## SUPPLIED TEXT
A crisis over the issue of abdication emerged. Bowing to increasing pressure from the West and general civil discontent, Cixi did not forcibly remove the Guangxu Emperor from the throne, although she attempted to have Pujun, a boy of 14 who was from a close branch of the imperial family, installed as crown prince. The Guangxu era nominally continued until his death in 1908, but the emperor lost all respect, power, and privileges, including his freedom of movement. Most of his supporters, including his political mentor Kang Youwei, fled into exile, and the six prominent reformers including Tan Sitong and Kang's younger brother, were publicly beheaded. Kang continued to work for a constitutional monarchy while in exile, remaining loyal to the Guangxu Emperor and hoping eventually to restore him to power. His efforts would prove to be in vain.

Boxer Rebellion

In 1900, the Boxer Rebellion broke out in northern China. Perhaps fearing further foreign intervention, Cixi threw her support to these anti-foreign bands by making an official announcement of her support for the movement and a formal declaration of war on the Western powers. The general Ronglu deliberately sabotaged the performance of the imperial army during the rebellion. Dong Fuxiang's Muslim troops (the "Kansu Braves") were able and eager to destroy the foreign military forces in the legations, but Ronglu stopped them from doing so. The Manchu prince Zaiyi was xenophobic and friendly with Dong Fuxiang. Zaiyi wanted artillery for Dong's troops to destroy the legations. Ronglu blocked the transfer of artillery to Zaiyi and Dong, preventing them from destroying the legations. When artillery was finally supplied to the imperial army and Boxers, it was only done so in limited amounts; Ronglu deliberately held back the rest of them. The Chinese forces defeated the small 2,000-man Western relief force at the Battle of Langfang, but lost several decisive battles, including the Battle of Beicang, and the entire imperial court was forced to retreat as the forces of the Eight-Nation Alliance invaded Beijing. Due to the fact that moderates at the Qing imperial court tried to appease the foreigners by moving the Muslim Kansu Braves out of their way, the allied army was able to march into Beijing and seize the capital.

During the war, Cixi displayed concern about China's situation and foreign aggression, saying, "Perhaps their magic is not to be relied upon; but can we not rely on the hearts and minds of the people? Today China is extremely weak. We have only the people's hearts and minds to depend upon. If we cast them aside and lose the people's hearts, what can we use to sustain the country?" The Chinese people were almost unanimous in their support for the Boxers due to the Western Allied invasion.

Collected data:
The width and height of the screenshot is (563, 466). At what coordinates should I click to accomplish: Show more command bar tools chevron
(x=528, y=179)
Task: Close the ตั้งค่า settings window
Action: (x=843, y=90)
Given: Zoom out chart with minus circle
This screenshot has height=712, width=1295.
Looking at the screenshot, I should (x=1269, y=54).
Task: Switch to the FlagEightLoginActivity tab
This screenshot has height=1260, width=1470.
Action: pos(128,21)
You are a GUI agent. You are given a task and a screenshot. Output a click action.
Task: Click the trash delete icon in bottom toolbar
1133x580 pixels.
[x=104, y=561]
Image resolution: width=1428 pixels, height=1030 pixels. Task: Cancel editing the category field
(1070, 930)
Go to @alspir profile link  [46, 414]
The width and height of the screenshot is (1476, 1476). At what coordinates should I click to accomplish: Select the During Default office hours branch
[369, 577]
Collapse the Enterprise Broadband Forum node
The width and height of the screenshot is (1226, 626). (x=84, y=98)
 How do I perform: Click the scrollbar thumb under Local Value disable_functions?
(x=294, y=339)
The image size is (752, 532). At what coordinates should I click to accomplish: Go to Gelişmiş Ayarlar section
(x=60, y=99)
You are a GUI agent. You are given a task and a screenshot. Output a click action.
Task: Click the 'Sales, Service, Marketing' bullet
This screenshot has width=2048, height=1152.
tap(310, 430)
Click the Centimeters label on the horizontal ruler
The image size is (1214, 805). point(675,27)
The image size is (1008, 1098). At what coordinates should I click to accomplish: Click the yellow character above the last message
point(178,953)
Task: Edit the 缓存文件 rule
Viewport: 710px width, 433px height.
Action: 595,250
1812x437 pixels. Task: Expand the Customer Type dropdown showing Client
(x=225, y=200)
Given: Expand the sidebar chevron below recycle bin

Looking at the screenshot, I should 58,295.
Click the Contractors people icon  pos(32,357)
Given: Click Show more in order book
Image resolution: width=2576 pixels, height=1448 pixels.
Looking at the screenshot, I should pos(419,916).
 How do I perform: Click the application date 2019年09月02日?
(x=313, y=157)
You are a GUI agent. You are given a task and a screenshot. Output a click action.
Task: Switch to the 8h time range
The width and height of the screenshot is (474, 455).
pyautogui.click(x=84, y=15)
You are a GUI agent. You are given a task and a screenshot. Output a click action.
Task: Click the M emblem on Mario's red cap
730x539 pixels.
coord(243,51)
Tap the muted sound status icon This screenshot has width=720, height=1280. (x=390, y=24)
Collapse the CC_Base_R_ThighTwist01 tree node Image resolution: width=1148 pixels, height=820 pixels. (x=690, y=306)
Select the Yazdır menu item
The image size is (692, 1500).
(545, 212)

## EXERCISE SET
A) In the Boxer Rebellion text, swap "Boxers" for "Boxer fighters" and write out the passage starting at "During the war, Cixi" and ending at "Western Allied invasion.".
B) In the Boxer Rebellion text, shorten the paragraph that begins "In 1900, the Boxer Rebellion broke out" while keeping its main facts.
C) Continue the text on Cixi and the Boxer Rebellion from the point where it stops.
You can ignore the collected data; it plays no part here.

## TASK-BY-TASK ANSWERS
A)
During the war, Cixi displayed concern about China's situation and foreign aggression, saying, "Perhaps their magic is not to be relied upon; but can we not rely on the hearts and minds of the people? Today China is extremely weak. We have only the people's hearts and minds to depend upon. If we cast them aside and lose the people's hearts, what can we use to sustain the country?" The Chinese people were almost unanimous in their support for the Boxer fighters due to the Western Allied invasion.

B) In 1900 the Boxer Rebellion broke out in northern China. Cixi publicly backed the anti-foreign bands and declared war on the Western powers. The general Ronglu deliberately undermined the imperial army. He stopped Dong Fuxiang's Muslim "Kansu Braves" from attacking the legations. He also blocked artillery meant for Dong and the xenophobic Manchu prince Zaiyi and let only limited amounts through. Chinese forces beat a 2,000-man Western relief force at Langfang but lost decisive battles such as Beicang. The court had to retreat when the Eight-Nation Alliance invaded Beijing. Moderates at court had moved the Kansu Braves out of the way to appease the foreigners, so the allies were able to take the capital.

C)
When Cixi received an ultimatum demanding that China surrender total control over all its military and financial affairs to foreigners, she defiantly stated before the Grand Council, "Now they [the Powers] have started the aggression, and the extinction of our nation is imminent. If we just fold our arms and yield to them, I would have no face to see our ancestors after death. If we must perish, why not fight to the death?" It was at this point that Cixi began to blockade the legations with the armies of the Beijing Field Force, which began the siege.

Cixi stated that "I have always been of the opinion, that the allied armies had been permitted to escape too easily in 1860. Only a united effort was then necessary to have given China the victory. Today, at last, the opportunity for revenge has come", and said that millions of Chinese would join the cause of fighting the foreigners since the Manchus had provided "great benefits" to China.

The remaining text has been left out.